The muddy river and the glistening sea...

Yesterday, we ventured around the land were Jesus lived and spent much of his ministry, on the shores of the Sea of Galilee, near the town of Capernaum. We began our day at the Jordan River, the river where John the Baptist preached, and where Jesus was baptized. The river was high due to recent rain, but was not more than 25 feet across. It was also very muddy. There on the shore of the Jordan our group renewed our Baptismal promises, and gathered water from the river that some of us will mix with the water we use at Baptisms in our churches. I also released some of the cremation ashes of a friend of mine into the river, a bitter sweet moment of death being mixed with the waters of Baptism and new life. And again I was reminded what the resurrection life of Jesus we live together in Baptism is all about - it is in places of death that we find new life.

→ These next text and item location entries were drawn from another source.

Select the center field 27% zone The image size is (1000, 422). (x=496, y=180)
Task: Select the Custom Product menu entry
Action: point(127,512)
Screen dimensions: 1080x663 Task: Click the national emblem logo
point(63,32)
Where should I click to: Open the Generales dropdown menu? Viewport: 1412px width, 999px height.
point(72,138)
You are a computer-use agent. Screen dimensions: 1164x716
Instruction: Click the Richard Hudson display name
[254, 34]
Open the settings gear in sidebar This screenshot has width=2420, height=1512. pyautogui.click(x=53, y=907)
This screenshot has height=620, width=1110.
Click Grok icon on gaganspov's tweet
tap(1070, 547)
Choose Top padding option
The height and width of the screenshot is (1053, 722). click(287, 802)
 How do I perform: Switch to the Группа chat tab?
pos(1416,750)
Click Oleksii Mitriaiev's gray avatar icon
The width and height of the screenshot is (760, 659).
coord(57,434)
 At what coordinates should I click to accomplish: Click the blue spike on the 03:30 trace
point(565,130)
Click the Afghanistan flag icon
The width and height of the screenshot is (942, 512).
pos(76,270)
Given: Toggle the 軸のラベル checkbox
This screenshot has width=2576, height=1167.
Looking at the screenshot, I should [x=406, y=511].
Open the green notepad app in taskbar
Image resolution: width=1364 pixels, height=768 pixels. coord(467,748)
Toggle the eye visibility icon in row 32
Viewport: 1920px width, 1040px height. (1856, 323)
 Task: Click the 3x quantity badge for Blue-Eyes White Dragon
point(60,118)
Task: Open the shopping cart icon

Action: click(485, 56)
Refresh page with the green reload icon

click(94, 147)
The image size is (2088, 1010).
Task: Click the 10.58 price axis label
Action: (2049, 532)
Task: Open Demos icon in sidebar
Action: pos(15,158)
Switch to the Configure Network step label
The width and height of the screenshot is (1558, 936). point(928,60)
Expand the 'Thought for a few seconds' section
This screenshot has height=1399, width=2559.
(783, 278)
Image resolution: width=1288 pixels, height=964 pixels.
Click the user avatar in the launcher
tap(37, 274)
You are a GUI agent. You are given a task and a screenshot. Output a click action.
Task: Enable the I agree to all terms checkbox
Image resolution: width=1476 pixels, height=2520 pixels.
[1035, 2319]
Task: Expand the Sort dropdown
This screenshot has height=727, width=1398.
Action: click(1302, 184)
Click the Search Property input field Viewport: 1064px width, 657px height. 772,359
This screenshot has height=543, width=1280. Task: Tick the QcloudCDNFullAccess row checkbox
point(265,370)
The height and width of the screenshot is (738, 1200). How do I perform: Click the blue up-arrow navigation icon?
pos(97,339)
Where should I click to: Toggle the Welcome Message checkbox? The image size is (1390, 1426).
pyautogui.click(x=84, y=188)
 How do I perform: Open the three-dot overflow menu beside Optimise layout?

From there, we went on to visit the hills, valley, and the sea where Jesus called and taught his disciples. The land where he worked, and his fame grew. We visited the 1st century town where Jesus lived, Capernaum, after he was driven out of Nazareth. We visited were the synagogue once stood that Jesus taught in, and the house that is believed to be where Peter lived. We stood on a hill where the Sermon on the Mount could have been delivered, and the spot were the loaves and fishes could have been multiplied. We can not be sure if these are the exact locations that these things took place, but we do know that it all happened along this few mile strip next to the Sea of Galilee. It really sunk in for me that Jesus was a real person, who lived in a real place, had a society and a culture that he struggled with, and real friends and companions he worked and ministered with. Jesus' teachings were not just abstractions about life and God, but real teachings, that had to do with the real struggles and experiences of God of his people. Our faith, is about the here and now of our own lives, and meant to be lived out in the real world that we find ourselves in each day.

The mud between my toes in the Jordan River, and the glistening sun of the Sea of Galilee, I found to be a profound reminder that God is so often found in the regular, everyday, things of our lives. Right here, and right now, today.

It is funny that I had to go half way around the world to remember that!